Start of EXERCISE INPUT
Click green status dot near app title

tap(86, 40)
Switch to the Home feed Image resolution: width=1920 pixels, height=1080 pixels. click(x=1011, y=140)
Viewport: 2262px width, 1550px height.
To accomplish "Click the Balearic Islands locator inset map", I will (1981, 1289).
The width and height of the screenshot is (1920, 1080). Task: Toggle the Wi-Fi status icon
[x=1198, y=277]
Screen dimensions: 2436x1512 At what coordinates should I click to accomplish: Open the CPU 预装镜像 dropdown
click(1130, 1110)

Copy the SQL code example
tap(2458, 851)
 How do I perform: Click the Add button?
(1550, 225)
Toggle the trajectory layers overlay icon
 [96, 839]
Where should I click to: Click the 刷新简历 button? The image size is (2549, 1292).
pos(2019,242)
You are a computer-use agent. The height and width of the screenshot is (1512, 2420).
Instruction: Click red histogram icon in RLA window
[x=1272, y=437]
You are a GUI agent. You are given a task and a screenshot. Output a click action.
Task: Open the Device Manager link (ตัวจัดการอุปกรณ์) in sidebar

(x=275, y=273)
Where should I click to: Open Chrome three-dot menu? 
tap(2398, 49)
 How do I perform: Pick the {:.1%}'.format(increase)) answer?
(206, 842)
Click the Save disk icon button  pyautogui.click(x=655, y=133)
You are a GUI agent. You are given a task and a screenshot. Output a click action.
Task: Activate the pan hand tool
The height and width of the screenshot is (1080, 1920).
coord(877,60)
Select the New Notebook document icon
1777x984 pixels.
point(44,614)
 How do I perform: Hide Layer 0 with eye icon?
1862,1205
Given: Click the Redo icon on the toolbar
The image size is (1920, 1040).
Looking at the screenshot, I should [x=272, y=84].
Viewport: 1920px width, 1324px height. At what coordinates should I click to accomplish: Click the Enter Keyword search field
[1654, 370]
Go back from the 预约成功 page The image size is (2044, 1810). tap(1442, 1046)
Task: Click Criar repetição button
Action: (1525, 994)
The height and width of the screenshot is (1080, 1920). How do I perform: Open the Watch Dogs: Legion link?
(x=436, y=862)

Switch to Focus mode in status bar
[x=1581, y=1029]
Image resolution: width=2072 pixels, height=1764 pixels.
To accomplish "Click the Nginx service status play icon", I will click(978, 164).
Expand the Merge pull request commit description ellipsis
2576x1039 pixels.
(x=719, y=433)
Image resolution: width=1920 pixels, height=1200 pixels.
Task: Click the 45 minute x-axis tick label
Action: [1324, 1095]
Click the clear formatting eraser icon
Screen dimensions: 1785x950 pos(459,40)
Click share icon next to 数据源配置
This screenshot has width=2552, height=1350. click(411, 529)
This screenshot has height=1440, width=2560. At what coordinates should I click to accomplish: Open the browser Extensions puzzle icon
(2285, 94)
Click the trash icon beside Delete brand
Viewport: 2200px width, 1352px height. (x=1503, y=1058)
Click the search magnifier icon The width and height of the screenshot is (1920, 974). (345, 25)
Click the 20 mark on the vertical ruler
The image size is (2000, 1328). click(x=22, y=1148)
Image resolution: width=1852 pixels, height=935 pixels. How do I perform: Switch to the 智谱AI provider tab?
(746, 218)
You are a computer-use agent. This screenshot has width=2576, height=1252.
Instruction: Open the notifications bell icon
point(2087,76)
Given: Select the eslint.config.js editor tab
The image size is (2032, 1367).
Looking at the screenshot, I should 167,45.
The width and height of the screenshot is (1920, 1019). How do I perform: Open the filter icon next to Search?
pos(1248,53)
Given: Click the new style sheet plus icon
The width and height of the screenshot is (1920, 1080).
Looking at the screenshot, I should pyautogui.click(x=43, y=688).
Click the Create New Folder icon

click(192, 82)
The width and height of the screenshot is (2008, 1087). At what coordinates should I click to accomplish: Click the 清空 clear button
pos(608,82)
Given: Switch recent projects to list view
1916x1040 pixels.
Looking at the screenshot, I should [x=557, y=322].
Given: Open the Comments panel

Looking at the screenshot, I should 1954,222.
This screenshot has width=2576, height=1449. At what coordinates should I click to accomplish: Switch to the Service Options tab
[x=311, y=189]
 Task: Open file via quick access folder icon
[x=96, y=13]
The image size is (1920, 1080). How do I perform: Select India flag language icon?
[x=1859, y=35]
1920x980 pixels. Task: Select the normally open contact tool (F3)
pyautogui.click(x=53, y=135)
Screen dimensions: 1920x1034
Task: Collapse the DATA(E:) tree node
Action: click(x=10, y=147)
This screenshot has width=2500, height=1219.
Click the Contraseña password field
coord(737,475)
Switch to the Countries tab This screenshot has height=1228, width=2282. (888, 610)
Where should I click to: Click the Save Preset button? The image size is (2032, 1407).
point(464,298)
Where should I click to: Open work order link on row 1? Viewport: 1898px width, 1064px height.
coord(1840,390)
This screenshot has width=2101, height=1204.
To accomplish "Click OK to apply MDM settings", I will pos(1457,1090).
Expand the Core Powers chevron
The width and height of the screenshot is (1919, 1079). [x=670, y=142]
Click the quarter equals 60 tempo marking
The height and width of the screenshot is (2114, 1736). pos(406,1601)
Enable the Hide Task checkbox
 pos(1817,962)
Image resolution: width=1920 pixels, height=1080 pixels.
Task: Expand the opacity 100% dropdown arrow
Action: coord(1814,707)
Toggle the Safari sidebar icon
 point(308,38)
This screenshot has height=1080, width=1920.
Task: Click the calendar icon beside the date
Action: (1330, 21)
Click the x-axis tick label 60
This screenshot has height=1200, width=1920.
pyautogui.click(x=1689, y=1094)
End of EXERCISE INPUT
Begin at the line that has "Select the New Notebook document icon" in the entries above; stop after the line that has "Image resolution: width=2072". Transcribe exactly those lines and no others.

**RESPONSE:**
Select the New Notebook document icon
1777x984 pixels.
point(44,614)
 How do I perform: Hide Layer 0 with eye icon?
1862,1205
Given: Click the Redo icon on the toolbar
The image size is (1920, 1040).
Looking at the screenshot, I should [x=272, y=84].
Viewport: 1920px width, 1324px height. At what coordinates should I click to accomplish: Click the Enter Keyword search field
[1654, 370]
Go back from the 预约成功 page The image size is (2044, 1810). tap(1442, 1046)
Task: Click Criar repetição button
Action: (1525, 994)
The height and width of the screenshot is (1080, 1920). How do I perform: Open the Watch Dogs: Legion link?
(x=436, y=862)

Switch to Focus mode in status bar
[x=1581, y=1029]
Image resolution: width=2072 pixels, height=1764 pixels.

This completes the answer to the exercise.